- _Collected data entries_
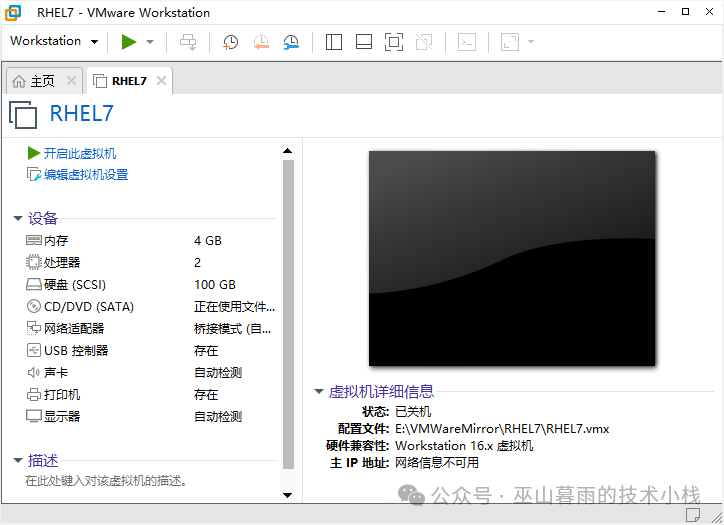724x525 pixels.
Task: Click the message log icon in status bar
Action: (693, 514)
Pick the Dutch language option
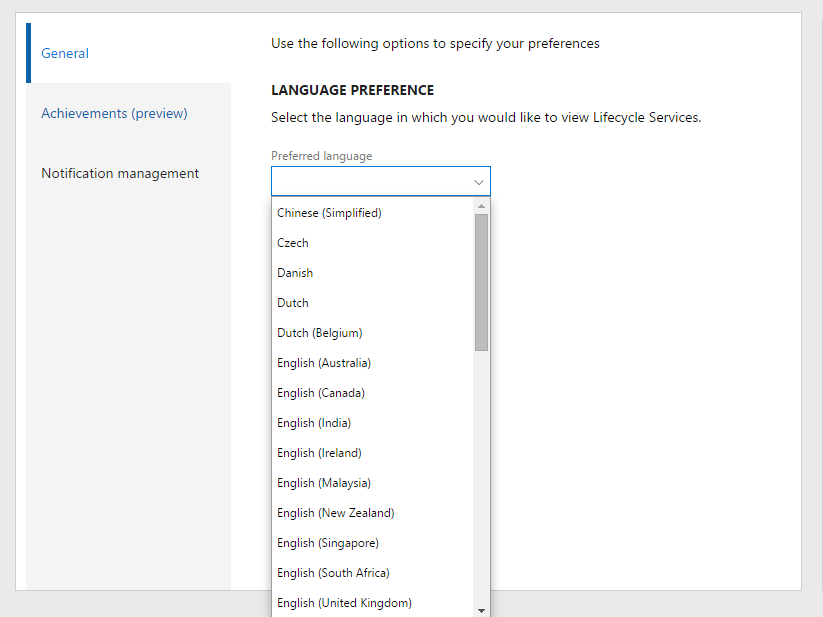The height and width of the screenshot is (617, 823). pos(293,303)
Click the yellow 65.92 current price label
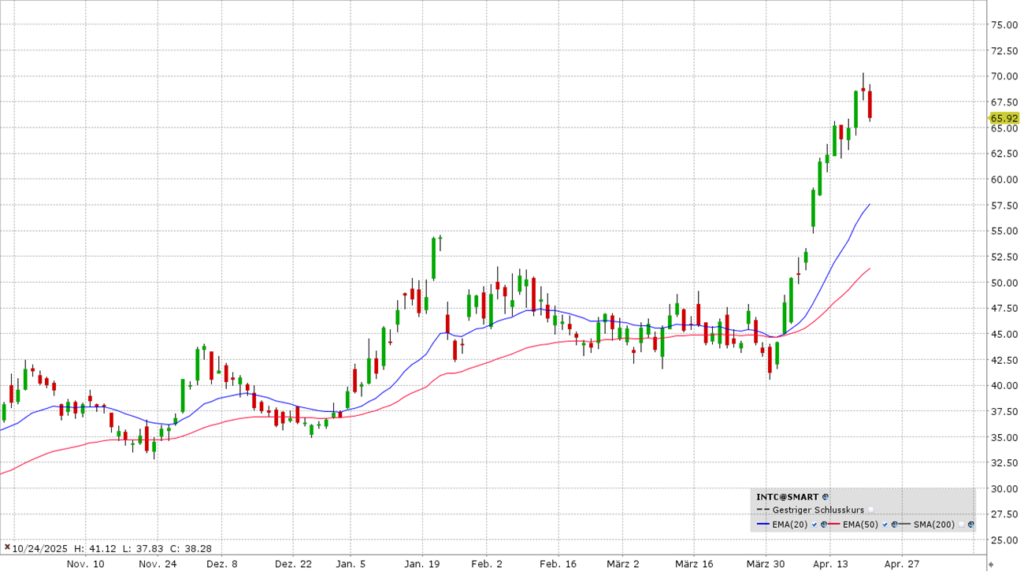 pyautogui.click(x=1004, y=118)
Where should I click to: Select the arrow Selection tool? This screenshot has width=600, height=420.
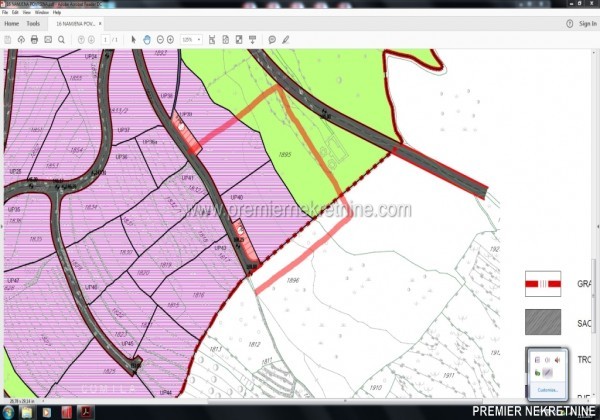click(134, 39)
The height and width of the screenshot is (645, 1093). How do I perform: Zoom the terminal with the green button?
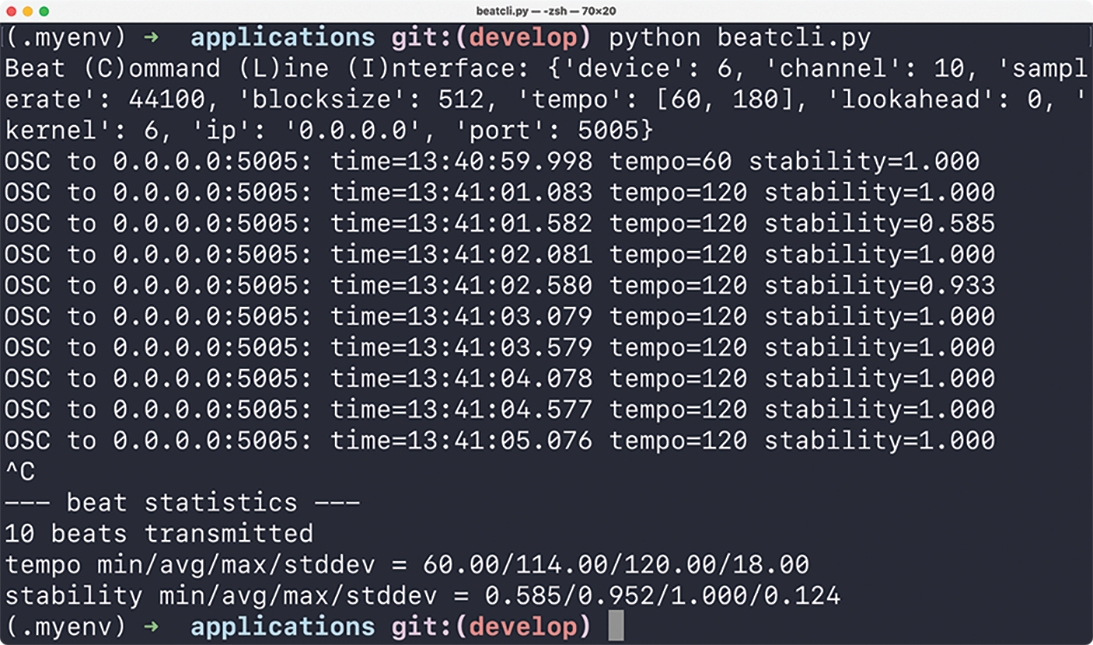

- _YOUR INSTRUCTIONS_
The line with "Where should I" and each line after it, through the final line of the data, are to be duplicated exactly, with pictures left out and nothing more included.

- _SOLUTION FOR THIS PROBLEM_
Where should I click to: Select the arrow Selection tool? This screenshot has width=600, height=420.
click(134, 39)
The height and width of the screenshot is (645, 1093). How do I perform: Zoom the terminal with the green button?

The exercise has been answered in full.